Starting at the line that holds "You are a computer-use" and stopping at the line that holds "Instruction: Click the", restate the records below word for word, with both of those lines included.

◆ Source records:
○ ○ ○
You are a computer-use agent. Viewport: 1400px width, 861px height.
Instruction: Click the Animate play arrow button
○ ○ ○
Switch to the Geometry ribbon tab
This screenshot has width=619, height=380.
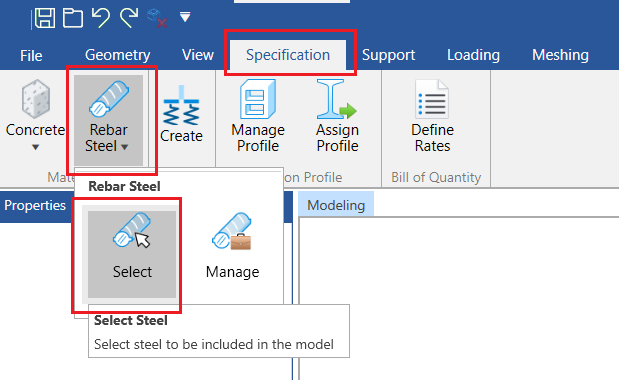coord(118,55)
○ ○ ○
◆ Your solution:
You are a computer-use agent. Viewport: 1400px width, 861px height.
Instruction: Click the Animate play arrow button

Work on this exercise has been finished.